● **EXCERPT PROVIDED**
Published Friday, January 6, 2017 (700 words, 4 minutes to read).

Several years ago I wrote a series of posts on how to run EL6 with its root filesystem on tmpfs. This post is a continuation of that series, and explains step by step how to run CentOS 7 with its root filesystem in memory. It should apply to RHEL, Ubuntu, Debian and other Linux distributions as well. The post is a bit terse to focus on the concept, and several of the steps have potential for improvements.

The following is a screen recording from a host running CentOS 7 in tmpfs:

Sensor

Build environment

A build host is needed to prepare the image to boot from. The build host should run CentOS 7 x86_64, and have the following packages installed:

yum install libvirt libguestfs-tools guestfish

Make sure the libvirt daemon is running:

systemctl start libvirtd

Create some directories that will be used later, however feel free to relocate these to somewhere else:

mkdir -p /work/initramfs/bin
mkdir -p /work/newroot
mkdir -p /work/result

Disk image

For simplicity reasons we’ll fetch our rootfs from a pre-built disk image, but it is possible to build a custom disk image using virt-manager. I expect that most people would like to create their own disk image from scratch, but this is outside the scope of this post.

Use virt-builder to download a pre-built CentOS 7.3 disk image and set the root password:

virt-builder centos-7.3 -o /work/disk.img --root-password password:changeme

Export the files from the disk image to one of the directories we created earlier:

guestfish --ro -a /work/disk.img -i copy-out / /work/newroot/

Clear fstab since it contains mount entries that no longer apply:

echo > /work/newroot/etc/fstab

SELinux will complain about incorrect disk label at boot, so let’s just disable it right away. Production environments should have SELinux enabled.

echo "SELINUX=disabled" > /work/newroot/etc/selinux/config

Disable clearing the screen on login failure to make it possible to read any error messages:

mkdir /work/newroot/etc/systemd/system/getty@.service.d
cat > /work/newroot/etc/systemd/system/getty@.service.d/noclear.conf << EOF
[Service]
TTYVTDisallocate=no
EOF

Initramfs

We’ll create our custom initramfs from scratch. The boot procedure will be, simply put:

  1. Fetch kernel and a custom initramfs.
  2. Execute kernel.
  3. Mount the initramfs as the temporary root filesystem (for the kernel).
  4. Execute /init (in the initramfs).
  5. Create a tmpfs mount point.
  6. Extract our CentOS 7 root filesystem to the tmpfs mount point.
  7. Execute switch_root to boot on the CentOS 7 root filesystem.

● **SOURCE EXCERPT**
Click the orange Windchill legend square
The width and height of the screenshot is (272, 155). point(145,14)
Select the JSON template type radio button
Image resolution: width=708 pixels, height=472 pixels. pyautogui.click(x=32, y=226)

● **SHORT EXERCISE 1**
In the post on running CentOS 7 from tmpfs, what root password is set when the disk image is downloaded?
● **SHORT EXERCISE 2**
Using the reason the CentOS 7 tmpfs post gives, explain why SELinux is disabled in the new root filesystem.
● **SHORT EXERCISE 3**
Continue the CentOS 7 tmpfs post from its last step.

● **EXERCISE RESULT 1**
The root password is set to "changeme".

● **EXERCISE RESULT 2**
SELinux would complain about an incorrect disk label at boot, so the post disables it right away. It also notes that production environments should keep SELinux enabled.

● **EXERCISE RESULT 3**
The initramfs will be based on BusyBox. Download a pre-built binary or compile it from source, put the binary in the initramfs/bin directory. In this post I’ll just download a pre-built binary:

wget -O /work/initramfs/bin/busybox https://www.busybox.net/downloads/binaries/1.26.1-defconfig-multiarch/busybox-x86_64

Make sure that busybox has the execute bit set:

chmod +x /work/initramfs/bin/busybox

Create the file /work/initramfs/init with the following contents:

#!/bin/busybox sh

# Dump to sh if something fails
error() {
	echo "Jumping into the shell..."
	setsid cttyhack sh
}

# Populate /bin with binaries from busybox
/bin/busybox --install /bin

mkdir -p /proc
mount -t proc proc /proc

mkdir -p /sys
mount -t sysfs sysfs /sys

mkdir -p /sys/dev
mkdir -p /var/run
mkdir -p /dev

mkdir -p /dev/pts
mount -t devpts devpts /dev/pts

# Populate /dev
echo /bin/mdev > /proc/sys/kernel/hotplug
mdev -s

mkdir -p /newroot
mount -t tmpfs -o size=1500m tmpfs /newroot || error

echo "Extracting rootfs... "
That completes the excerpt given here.